Giardia duodenalis, also known as Giardia intestinalis, is a digestive flagellated protozoan parasite. It is present in cats and therefore in the Bengal. To make it easy to understand, the trophozoite (parasite) attaches itself to the intestine and multiplies. Cysts are produced to eventually be expelled into the stool for several weeks or even months. The parasite is highly infectious and will withstand for several months in the external environment making it difficult to eradicate.

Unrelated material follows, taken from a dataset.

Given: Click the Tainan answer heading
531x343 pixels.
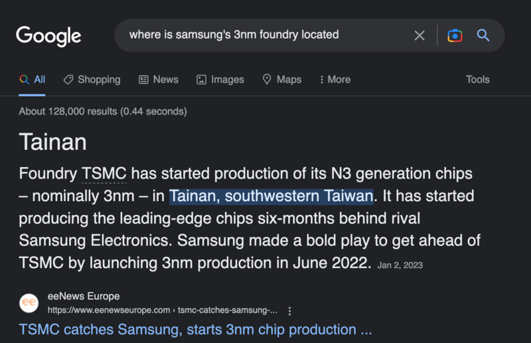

Coccidiosis infects the intestine of the cat, the most common is Isospora. Cats become infected when they swallow coccidian cysts on the ground. Once in the cat’s system, coccidia cause diarrhea, sometimes hemorrhagic, weight loss and dehydration, especially with kittens. Some cats will be carriers but asymptomatic. It can be difficult to get rid of coccidia, especially in catteries, where cats recontaminate between themselves permanently.

Tritrichomonas is in a certain way the cousin of Giardia. Again, it’s a parasite that lives in the cat's large intestine. The cat will suffer of diarrhea, sometimes with a little blood. This parasite is very contagious, especially in catteries. It can be very difficult to eradicate the parasite.

At Bengal Laurentides, we are happy to offer kittens free of these parasites. All of our cattery is rigorously tested by PCR to validate the negativity of all our animals.

The importance of deworming is not underestimated!